Die großen Gefühlsausbrüche und Herzlichkeiten sind nicht das Wohlfühlgebiet des Louis van Gaal. Doch diesmal konnte man fast den Eindruck gewinnen, dass er mit dem Geschehen einfach nichts anfangen konnte. Wie hatte es passieren können, dass sein FC Bayern den Tabellenführer der englischen Premier League, das große Manchester United, derart dominiert hat? Und vor allem mit zunehmender Spieldauer immer besser wurde?

Nur drei Tage zuvor "haben wir gedacht, wir können nicht mehr Fußball spielen", bemerkte Kapitän Mark van Bommel. Zu Hause gegen den VfB Stuttgart hatten die Münchner wie schon eine Woche zuvor in Frankfurt eine 1:0-Führung verspielt, und hatten über 90 Minuten ganze drei nennenswerte Torchancen. Dazu hatte sich Arjen Robben am Muskel verletzt. Angst und Bange war den Bayern-Freunden geworden im Hinblick auf das Duell mit Manchester United.

Bastian Schweinsteiger, die Konstante im Mittelfeld, war ja auch noch gelbgesperrt. Und als dann Martin Demichelis nach 15 Sekunden den Portugiesen Nani tölpelhaft foulte, als er beim folgenden Freistoß ausrutschte und Wayne Rooney nach 64 Sekunden das 1:0 für die Engländer erzielte, da machte sich erster Galgenhumor breit im Münchner Stadion.

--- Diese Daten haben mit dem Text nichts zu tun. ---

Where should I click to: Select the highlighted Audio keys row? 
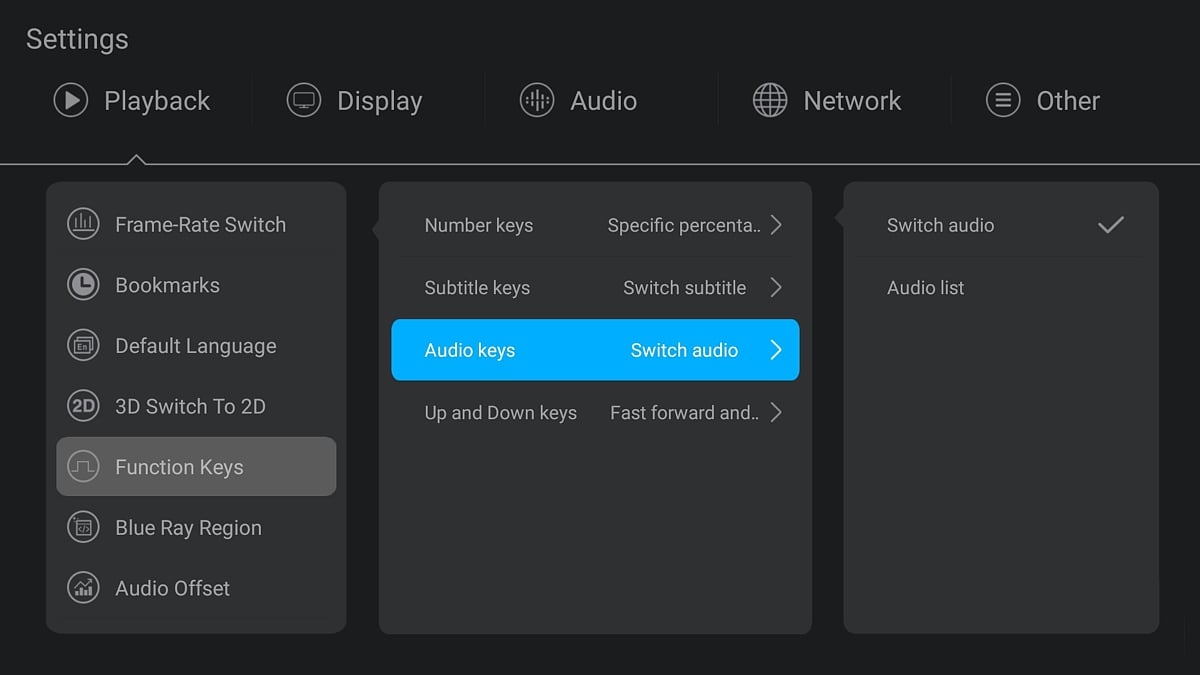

Doch der FC Bayern München wird in dieser Saison immer unberechenbarer. Schwache Auftritte in der Bundesliga (Nürnberg, Freiburg, Köln, Frankfurt, Stuttgart), dazwischen ein hochverdienter Sieg im Pokal-Halbfinale in Schalke (1:0) und nun der hochverdiente Sieg gegen Manchester United (2:1). Teilen die Münchner ihre Kräfte ein? Können sie ihr Höchstniveau nur punktuell abrufen?

Der Eindruck liegt nahe und wäre die folgerichtige Reaktion auf eine fragwürdige Personalpolitik, im Winter den Kader in einem nie gesehenen Ausmaß auszudünnen. Trainer van Gaal misstraute vielen Spielern, sechs wurden deshalb im Winter weggeschickt, teils ausgeliehen, teils verkauft. Und selbst von den Verbliebenen stehen einige weit abseits. Die spannendste Frage vor der Partie gegen United war, wie sich Hamit Altintop im rechten Mittelfeld führen würde. 90 Minuten hatte der Türke zuletzt am 21. Oktober 2009 in Bordeaux absolviert.

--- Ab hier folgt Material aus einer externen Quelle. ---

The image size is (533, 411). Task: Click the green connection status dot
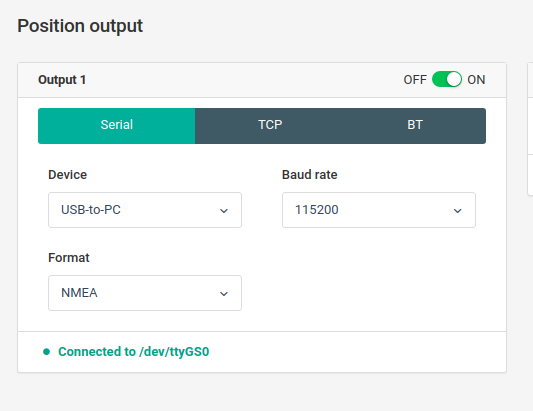(47, 352)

In der Bayern-Mannschaft herrscht eine Klassengesellschaft: Hier die Stammkräfte, dort die Ersatzleute. Lediglich im Sturmzentrum rotieren Klose, Gomez und Olic. Sonst gibt es Wechsel nur bei Verletzungen. Dazu genießen vor allem Robben und Franck Ribéry Sonderstellungen, was nicht mehr allen gefällt - und über die sich Miroslav Klose etwa bereits öffentlich beschwerte.

Nach dem Stuttgart-Spiel bemerkten einige Profis: Die können doch nur glänzen, weil wir die Drecksarbeit für sie erledigen. Nach dem Manchester-Spiel sagte der immer stärker gewordene Altintop: "Im Vergleich zu den letzten zwei Monaten war unser Spiel extrem gut. Wir hatten diesmal eine Mannschaft auf dem Platz."

Bislang funktioniert das Gebilde vor allem in den wichtigen Partien. Im Überangebot an herausragenden Offensivspielern findet sich immer einer, der noch das entscheidende Tor erzielt. Mit Mario Gomez und Robben sind die zuletzt Angeschlagenen wieder dabei, Ribéry kommt immer besser in Form.

Das könnte trotz aller Sonderstellungen und interner Debatten dazu führen, dass die Bayern auch die hammerharte kommende Woche überstehen, mit den Auswärtsspielen in Schalke, Manchester und Leverkusen binnen acht Tagen. Und danach wäre für diese Mannschaft unter diesem Trainer alles möglich.